[appellante] (hierna: appellante),
tegen de uitspraak van de rechtbank Amsterdam van 28 september 2005, 04/4799 (hierna: aangevallen uitspraak),
het College van burgemeester en wethouders van de gemeente Amsterdam (hierna: College)
Datum uitspraak: 31 oktober 2006
I. PROCESVERLOOP
Namens appellante heeft mr. E.V. Brunings, advocaat te Amsterdam, hoger beroep ingesteld.
Het College heeft een verweerschrift ingediend.
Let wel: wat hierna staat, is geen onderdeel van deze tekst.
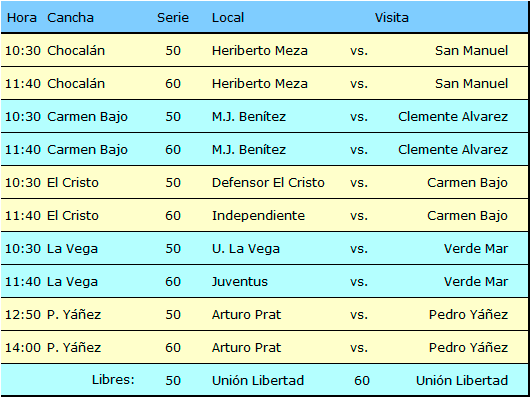Click the Serie column header
This screenshot has height=397, width=530.
pos(173,18)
Het onderzoek ter zitting heeft plaatsgevonden op 19 september 2006. Appellante is verschenen, bijgestaan door
mr. Brunings. Het College heeft zich laten vertegenwoordigen door drs. H. van Golberdinge, werkzaam bij de gemeente Amsterdam.
De Raad gaat uit van de volgende in dit geding van belang zijnde feiten en omstandigheden.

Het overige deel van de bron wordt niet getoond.